The band are The Love Me Nots. They are from Arizona. That's all you really need to know for now so let's get to the music.
Using the famed Bluesbunny psychic powers, the volume control gets turned up to the max before the play button gets pressed. Wise decision too because it did not take long for "Move in Tight" to sledgehammer its way into our affections with some deranged Tex-mex style Farfisa organ driving this one along at a cracking pace. The dirty, grungy, surf style guitar of Michael Jonny Walker is infused into these songs too with "Voice in My Head" being a particularly heady brew. Let's not forget Nicole Laurenne's vocals that have just the right degree of sleaziness to properly complement the music. There is just no way that you would take her home to meet your mother. She would stub out her cigarette on the carpet or maybe just steal the television. You just know she would.
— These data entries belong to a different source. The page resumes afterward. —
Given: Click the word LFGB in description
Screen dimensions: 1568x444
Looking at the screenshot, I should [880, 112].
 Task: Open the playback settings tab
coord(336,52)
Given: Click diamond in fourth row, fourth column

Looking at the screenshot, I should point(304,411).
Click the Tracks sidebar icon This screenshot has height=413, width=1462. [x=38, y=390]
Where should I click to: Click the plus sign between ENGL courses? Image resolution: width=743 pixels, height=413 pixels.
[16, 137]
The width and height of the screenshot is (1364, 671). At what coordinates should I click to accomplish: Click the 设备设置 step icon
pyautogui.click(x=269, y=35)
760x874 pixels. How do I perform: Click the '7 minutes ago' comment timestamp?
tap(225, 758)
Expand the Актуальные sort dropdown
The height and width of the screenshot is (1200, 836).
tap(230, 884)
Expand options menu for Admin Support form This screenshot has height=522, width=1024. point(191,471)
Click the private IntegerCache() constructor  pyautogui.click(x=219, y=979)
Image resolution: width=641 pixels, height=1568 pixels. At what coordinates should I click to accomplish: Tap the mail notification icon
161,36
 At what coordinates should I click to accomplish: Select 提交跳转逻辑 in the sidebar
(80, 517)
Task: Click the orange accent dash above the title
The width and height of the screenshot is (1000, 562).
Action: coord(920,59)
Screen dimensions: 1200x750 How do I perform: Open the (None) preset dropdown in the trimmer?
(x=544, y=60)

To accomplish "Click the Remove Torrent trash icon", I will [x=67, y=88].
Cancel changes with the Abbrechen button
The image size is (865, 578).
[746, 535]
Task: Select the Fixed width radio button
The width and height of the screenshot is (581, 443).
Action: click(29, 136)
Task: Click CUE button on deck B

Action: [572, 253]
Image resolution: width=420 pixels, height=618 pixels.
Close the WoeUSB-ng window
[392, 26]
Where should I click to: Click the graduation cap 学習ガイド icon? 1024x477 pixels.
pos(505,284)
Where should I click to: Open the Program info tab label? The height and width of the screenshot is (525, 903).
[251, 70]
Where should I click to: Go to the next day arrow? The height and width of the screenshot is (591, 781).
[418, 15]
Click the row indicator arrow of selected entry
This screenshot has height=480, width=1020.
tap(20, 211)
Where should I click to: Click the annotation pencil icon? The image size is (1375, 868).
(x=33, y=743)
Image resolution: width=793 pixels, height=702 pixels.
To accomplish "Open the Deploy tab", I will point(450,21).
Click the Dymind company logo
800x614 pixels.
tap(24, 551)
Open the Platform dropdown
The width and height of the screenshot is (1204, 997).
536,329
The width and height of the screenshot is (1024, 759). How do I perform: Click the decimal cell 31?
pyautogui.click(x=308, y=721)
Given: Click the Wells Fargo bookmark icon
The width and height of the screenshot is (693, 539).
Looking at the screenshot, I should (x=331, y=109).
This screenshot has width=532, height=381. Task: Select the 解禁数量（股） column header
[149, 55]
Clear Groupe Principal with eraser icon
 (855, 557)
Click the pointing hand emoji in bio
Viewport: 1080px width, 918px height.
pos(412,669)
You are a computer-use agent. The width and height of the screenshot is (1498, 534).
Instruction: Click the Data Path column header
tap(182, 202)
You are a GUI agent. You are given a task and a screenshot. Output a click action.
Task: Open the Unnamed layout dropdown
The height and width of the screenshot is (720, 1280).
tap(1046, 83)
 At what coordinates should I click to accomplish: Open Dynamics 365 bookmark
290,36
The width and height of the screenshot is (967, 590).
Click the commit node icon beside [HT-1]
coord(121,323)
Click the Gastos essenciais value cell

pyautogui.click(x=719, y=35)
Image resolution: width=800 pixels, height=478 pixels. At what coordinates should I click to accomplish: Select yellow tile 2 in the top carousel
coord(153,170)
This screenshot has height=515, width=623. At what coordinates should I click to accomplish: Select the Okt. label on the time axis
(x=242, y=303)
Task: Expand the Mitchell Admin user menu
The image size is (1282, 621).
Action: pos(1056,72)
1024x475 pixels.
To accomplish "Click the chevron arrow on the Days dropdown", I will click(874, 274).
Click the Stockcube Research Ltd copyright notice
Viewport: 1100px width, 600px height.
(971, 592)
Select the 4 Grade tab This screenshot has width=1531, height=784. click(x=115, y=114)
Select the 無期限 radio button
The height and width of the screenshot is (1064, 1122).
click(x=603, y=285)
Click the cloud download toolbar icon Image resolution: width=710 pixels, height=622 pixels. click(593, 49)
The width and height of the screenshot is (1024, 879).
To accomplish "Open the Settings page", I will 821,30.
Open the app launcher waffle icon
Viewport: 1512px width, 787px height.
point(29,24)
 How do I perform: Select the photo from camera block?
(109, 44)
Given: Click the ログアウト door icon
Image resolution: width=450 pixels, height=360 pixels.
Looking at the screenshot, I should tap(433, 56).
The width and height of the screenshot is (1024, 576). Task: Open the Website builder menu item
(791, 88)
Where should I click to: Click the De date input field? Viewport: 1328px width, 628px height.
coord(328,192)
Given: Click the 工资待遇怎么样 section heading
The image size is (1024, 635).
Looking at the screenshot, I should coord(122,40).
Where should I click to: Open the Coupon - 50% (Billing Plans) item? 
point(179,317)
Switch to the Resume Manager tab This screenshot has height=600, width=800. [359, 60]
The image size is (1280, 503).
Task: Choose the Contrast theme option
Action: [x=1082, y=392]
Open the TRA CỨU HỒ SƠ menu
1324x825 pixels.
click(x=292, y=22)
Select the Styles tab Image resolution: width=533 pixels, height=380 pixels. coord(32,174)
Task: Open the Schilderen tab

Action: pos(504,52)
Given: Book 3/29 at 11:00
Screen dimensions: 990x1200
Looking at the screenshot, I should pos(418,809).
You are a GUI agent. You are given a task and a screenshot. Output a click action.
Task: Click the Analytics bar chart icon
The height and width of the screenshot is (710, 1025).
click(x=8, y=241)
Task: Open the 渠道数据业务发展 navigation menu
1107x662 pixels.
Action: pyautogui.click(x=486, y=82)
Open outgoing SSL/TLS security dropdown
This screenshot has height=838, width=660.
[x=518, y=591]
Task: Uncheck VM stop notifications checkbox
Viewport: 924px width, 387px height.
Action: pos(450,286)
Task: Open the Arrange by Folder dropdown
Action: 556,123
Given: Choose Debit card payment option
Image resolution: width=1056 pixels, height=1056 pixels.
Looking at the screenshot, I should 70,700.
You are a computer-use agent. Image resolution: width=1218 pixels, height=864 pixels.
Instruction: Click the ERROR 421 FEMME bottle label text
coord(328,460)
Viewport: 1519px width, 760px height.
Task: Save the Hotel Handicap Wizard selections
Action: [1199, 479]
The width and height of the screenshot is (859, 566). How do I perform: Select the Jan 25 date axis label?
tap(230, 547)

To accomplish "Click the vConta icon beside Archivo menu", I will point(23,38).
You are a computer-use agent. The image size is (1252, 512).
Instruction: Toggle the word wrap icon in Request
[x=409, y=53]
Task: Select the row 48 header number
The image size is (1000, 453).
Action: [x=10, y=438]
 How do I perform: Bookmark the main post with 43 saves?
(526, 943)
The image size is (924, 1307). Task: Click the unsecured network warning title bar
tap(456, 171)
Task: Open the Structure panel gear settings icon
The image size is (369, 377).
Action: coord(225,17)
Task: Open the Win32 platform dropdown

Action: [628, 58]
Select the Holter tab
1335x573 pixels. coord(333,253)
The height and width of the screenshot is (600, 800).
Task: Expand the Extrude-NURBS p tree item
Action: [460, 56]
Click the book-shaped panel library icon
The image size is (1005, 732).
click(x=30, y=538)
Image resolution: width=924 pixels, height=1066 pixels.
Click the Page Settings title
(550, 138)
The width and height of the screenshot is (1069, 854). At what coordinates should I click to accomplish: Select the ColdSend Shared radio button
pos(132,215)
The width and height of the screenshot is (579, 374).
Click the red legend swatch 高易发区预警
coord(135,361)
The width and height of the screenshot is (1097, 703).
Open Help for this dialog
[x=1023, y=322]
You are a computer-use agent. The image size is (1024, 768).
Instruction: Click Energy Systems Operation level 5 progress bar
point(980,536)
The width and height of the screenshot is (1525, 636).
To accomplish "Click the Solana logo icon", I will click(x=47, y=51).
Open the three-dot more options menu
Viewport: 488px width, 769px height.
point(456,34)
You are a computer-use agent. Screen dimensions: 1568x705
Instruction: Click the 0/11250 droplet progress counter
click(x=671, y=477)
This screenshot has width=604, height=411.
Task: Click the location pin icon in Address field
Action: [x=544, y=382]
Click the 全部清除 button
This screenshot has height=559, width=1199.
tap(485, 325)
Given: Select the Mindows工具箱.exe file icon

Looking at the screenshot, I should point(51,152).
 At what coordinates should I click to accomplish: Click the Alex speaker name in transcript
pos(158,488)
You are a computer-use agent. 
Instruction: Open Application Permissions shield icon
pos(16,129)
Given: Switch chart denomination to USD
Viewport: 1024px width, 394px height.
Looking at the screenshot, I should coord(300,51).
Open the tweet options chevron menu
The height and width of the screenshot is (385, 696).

Sometime during "Keep Talking", Bluesbunny noticed that he was actually sweating. Despite being seated Bluesbunny was dancing on the inside and we are not talking a waltz either. The slower pace of "Cry" is not exactly calming either. It's all about attitude not beats per minute so it is. Talking about attitude, The Love Me Nots really get into it on the closing track "Broken". Just like those ballads that old rockers used to end their shows with but they never sounded as dangerous as this band does. No idea where or how this band got together but you get the feeling that it was the Arizona state penitentiary (with Nicole having been imprisoned for some crime of passion) and all they had to put on the record player whilst there were some old 45s from the Shangri-Las, Joe "King" Carrasco, Steve Winwood, Lita Ford and the Jam. Then they got parole and formed this band.
It is hardly the custom in the music business these days to buck trends. Music as a commodity, orange is the new black - you know the sort of thing. Cover someone else's hit and you have it made. Fortunately there are bands out there that can take an old sound and turn it into something fresh and exciting and one such band is The Love Me Nots. No doubt about it. Anyway, this reviewer is off to order a copy of this album on good old fashioned vinyl. Vinyl and The Love Me Nots are surely made for each other.